= Set problem =
Please copy out the data below word for word, starting with the line that contains "The image size is (2352, 1568)." and going on through the line that contains "point(248,46)", both of those lines included.

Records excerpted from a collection
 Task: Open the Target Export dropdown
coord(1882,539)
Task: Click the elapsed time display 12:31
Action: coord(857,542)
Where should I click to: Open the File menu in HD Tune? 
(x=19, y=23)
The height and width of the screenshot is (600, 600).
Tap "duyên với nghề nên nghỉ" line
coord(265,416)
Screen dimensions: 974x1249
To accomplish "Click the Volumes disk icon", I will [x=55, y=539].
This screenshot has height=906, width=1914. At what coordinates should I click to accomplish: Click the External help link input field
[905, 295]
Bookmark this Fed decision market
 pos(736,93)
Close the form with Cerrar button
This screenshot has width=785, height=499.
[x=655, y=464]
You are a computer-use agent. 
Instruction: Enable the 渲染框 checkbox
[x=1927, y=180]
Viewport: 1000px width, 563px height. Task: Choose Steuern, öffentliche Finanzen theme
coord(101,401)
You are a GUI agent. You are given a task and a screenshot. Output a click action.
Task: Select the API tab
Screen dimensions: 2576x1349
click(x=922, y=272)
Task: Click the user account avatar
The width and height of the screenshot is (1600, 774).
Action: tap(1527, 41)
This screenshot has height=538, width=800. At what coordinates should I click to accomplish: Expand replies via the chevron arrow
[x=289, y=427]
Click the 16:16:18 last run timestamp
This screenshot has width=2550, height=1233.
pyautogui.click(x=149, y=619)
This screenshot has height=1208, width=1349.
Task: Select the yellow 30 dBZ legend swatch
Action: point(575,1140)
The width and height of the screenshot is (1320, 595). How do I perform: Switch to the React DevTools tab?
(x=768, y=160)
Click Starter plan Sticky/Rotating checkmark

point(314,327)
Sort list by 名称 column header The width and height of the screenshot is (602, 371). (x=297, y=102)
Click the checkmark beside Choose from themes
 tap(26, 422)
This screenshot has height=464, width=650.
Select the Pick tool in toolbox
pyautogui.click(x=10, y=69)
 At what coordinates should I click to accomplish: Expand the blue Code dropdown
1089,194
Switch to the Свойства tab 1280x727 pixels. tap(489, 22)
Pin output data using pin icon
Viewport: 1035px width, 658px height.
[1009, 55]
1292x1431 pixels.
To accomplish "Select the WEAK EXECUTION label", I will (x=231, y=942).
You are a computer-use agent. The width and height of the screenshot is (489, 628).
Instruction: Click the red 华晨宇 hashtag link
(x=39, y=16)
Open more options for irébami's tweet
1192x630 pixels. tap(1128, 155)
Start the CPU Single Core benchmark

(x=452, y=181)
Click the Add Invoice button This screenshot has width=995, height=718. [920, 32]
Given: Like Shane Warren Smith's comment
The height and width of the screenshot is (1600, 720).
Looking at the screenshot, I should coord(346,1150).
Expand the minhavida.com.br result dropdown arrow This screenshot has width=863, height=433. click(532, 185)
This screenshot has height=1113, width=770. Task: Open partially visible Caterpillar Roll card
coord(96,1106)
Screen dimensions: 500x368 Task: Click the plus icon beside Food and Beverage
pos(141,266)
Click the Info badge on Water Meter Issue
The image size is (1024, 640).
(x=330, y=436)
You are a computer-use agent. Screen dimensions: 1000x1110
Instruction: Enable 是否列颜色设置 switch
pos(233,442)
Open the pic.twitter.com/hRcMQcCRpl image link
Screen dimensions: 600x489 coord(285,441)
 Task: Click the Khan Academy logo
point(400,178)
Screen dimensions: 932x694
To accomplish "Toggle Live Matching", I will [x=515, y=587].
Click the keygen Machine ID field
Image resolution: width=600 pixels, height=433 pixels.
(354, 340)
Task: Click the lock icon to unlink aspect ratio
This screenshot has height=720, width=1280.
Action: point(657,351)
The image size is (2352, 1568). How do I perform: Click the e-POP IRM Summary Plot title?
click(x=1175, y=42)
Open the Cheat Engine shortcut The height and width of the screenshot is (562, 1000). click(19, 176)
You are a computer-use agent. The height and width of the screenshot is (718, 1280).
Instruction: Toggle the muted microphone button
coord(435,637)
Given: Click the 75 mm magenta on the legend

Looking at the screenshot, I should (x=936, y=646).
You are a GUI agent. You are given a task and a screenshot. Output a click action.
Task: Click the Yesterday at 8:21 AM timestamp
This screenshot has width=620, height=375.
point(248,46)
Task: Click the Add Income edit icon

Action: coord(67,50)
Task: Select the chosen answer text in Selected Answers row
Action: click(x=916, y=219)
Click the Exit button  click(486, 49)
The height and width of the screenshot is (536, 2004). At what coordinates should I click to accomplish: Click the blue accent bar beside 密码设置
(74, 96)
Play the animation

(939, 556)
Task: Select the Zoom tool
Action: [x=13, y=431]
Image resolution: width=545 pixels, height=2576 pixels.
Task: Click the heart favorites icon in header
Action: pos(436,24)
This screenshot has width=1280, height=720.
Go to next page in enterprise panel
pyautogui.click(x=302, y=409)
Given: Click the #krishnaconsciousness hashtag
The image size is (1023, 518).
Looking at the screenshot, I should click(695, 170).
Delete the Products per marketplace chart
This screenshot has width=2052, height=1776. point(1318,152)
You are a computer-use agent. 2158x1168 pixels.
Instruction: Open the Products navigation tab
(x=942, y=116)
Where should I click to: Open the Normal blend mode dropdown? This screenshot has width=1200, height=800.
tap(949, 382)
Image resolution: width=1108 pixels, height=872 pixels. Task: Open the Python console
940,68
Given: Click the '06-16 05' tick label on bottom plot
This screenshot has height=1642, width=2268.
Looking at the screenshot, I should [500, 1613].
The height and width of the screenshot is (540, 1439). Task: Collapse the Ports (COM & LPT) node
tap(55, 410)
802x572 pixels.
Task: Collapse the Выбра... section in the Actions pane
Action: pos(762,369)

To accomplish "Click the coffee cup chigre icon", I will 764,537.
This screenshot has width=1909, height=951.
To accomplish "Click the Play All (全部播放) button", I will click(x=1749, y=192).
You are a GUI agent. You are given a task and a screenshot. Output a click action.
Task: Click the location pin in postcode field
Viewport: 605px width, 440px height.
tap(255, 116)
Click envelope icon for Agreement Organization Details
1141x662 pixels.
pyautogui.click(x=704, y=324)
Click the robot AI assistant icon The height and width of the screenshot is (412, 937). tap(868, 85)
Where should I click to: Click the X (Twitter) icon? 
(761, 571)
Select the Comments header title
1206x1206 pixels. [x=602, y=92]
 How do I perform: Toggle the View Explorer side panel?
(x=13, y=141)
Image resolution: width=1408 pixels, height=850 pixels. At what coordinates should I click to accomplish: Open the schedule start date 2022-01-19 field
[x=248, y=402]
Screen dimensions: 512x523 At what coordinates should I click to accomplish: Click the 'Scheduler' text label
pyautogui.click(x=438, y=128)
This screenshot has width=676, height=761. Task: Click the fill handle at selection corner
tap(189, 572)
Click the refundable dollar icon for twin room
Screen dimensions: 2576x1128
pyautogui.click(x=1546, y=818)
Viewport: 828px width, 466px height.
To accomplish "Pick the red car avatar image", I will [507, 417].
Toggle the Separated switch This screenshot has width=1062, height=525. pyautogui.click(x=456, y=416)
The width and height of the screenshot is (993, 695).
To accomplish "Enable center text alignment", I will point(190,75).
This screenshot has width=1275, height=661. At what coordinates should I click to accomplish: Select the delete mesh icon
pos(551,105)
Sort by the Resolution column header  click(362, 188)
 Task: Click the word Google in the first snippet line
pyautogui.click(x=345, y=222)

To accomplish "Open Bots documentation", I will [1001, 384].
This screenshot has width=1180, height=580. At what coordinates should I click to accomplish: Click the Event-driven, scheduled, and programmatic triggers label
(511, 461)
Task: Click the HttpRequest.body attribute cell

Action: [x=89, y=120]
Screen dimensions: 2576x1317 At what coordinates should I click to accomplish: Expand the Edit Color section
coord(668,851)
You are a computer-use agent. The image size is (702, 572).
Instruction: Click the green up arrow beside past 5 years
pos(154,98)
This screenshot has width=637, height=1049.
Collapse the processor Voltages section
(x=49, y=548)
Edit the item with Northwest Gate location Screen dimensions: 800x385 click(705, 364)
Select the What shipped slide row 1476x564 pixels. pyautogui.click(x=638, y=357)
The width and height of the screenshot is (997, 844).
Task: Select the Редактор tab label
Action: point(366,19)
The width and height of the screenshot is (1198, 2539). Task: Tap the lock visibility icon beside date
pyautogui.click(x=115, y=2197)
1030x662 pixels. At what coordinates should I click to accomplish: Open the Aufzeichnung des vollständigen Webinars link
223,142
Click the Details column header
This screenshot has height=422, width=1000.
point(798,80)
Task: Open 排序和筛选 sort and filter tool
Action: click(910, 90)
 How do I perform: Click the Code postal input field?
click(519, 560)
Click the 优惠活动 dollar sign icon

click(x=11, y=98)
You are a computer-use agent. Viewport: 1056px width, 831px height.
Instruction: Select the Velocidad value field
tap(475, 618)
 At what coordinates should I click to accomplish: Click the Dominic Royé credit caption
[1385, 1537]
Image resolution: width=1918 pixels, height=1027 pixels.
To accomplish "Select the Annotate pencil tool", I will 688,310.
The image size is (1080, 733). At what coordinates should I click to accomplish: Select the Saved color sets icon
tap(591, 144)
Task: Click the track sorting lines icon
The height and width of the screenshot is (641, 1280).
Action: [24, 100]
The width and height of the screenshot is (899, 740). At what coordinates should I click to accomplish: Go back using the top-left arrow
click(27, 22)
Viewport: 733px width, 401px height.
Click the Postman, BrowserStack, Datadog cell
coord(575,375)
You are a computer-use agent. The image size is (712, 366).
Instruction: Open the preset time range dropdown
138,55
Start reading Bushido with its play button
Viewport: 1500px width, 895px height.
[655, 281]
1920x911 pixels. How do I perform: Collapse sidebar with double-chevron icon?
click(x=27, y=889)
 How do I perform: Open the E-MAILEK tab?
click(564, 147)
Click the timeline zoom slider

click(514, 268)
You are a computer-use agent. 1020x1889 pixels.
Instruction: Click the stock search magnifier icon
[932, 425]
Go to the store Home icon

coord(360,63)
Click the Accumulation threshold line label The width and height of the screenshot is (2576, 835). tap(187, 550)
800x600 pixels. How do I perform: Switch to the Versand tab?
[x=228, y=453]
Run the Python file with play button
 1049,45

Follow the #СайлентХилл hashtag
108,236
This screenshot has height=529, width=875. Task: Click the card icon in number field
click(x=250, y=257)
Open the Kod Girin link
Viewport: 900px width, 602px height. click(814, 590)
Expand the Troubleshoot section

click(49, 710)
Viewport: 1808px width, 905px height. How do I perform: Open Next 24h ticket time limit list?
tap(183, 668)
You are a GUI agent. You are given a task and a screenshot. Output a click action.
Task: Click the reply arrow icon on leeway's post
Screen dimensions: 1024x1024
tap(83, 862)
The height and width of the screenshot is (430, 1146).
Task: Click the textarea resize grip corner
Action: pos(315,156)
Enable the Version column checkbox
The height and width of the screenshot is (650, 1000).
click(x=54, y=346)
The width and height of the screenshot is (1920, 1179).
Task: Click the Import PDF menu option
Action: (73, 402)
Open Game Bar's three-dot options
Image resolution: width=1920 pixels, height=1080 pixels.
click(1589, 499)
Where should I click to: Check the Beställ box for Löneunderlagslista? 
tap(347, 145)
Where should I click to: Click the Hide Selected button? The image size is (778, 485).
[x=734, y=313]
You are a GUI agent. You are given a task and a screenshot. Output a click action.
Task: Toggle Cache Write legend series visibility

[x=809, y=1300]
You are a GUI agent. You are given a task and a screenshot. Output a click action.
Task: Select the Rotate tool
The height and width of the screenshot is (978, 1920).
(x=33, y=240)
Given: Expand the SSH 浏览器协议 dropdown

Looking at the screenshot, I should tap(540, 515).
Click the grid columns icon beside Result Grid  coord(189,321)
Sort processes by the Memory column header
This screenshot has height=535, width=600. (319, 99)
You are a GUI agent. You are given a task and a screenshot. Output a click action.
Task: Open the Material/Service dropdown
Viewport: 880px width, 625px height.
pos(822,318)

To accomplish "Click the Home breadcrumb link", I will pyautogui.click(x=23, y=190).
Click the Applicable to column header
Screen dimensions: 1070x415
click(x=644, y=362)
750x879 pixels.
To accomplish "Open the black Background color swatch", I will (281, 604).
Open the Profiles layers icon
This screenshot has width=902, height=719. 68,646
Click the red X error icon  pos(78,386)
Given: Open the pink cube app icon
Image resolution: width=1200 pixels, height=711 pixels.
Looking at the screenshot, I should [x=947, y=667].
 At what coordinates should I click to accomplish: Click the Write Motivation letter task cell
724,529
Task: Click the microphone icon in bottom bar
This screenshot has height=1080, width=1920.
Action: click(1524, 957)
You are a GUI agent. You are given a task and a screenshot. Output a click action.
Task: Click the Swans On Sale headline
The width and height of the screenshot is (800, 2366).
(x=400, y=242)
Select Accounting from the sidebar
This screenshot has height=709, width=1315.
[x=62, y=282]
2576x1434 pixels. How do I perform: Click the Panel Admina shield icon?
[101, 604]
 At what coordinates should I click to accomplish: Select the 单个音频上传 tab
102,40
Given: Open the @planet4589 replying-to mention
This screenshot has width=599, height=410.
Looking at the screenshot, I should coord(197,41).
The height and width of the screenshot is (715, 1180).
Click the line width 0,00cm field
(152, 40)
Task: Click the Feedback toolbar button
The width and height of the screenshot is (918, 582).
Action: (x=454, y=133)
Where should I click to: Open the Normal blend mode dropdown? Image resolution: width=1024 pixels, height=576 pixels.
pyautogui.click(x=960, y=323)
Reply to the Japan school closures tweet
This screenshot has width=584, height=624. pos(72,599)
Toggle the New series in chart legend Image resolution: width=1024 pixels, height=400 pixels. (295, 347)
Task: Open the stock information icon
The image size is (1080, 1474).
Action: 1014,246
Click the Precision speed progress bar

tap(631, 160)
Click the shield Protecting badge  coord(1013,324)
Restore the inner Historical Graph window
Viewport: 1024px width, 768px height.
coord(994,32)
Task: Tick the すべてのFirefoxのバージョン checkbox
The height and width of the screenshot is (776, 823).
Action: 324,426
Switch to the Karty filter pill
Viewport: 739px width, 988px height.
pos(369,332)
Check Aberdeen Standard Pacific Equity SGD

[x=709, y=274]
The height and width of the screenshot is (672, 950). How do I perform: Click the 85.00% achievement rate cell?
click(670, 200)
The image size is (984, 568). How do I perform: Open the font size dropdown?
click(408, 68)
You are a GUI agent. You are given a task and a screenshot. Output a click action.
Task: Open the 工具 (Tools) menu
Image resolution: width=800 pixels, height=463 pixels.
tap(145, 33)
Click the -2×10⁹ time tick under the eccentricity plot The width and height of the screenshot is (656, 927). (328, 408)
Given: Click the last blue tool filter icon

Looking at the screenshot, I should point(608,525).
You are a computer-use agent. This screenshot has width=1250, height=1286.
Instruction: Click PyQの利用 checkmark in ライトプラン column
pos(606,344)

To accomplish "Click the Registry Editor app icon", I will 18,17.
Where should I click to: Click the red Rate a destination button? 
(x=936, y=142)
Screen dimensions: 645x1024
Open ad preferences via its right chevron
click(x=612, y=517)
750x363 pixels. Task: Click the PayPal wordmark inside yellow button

= Exercise result =
The image size is (2352, 1568). How do I perform: Click the e-POP IRM Summary Plot title?
click(x=1175, y=42)
Open the Cheat Engine shortcut The height and width of the screenshot is (562, 1000). click(19, 176)
You are a computer-use agent. The height and width of the screenshot is (718, 1280).
Instruction: Toggle the muted microphone button
coord(435,637)
Given: Click the 75 mm magenta on the legend

Looking at the screenshot, I should (x=936, y=646).
You are a GUI agent. You are given a task and a screenshot. Output a click action.
Task: Click the Yesterday at 8:21 AM timestamp
This screenshot has width=620, height=375.
point(248,46)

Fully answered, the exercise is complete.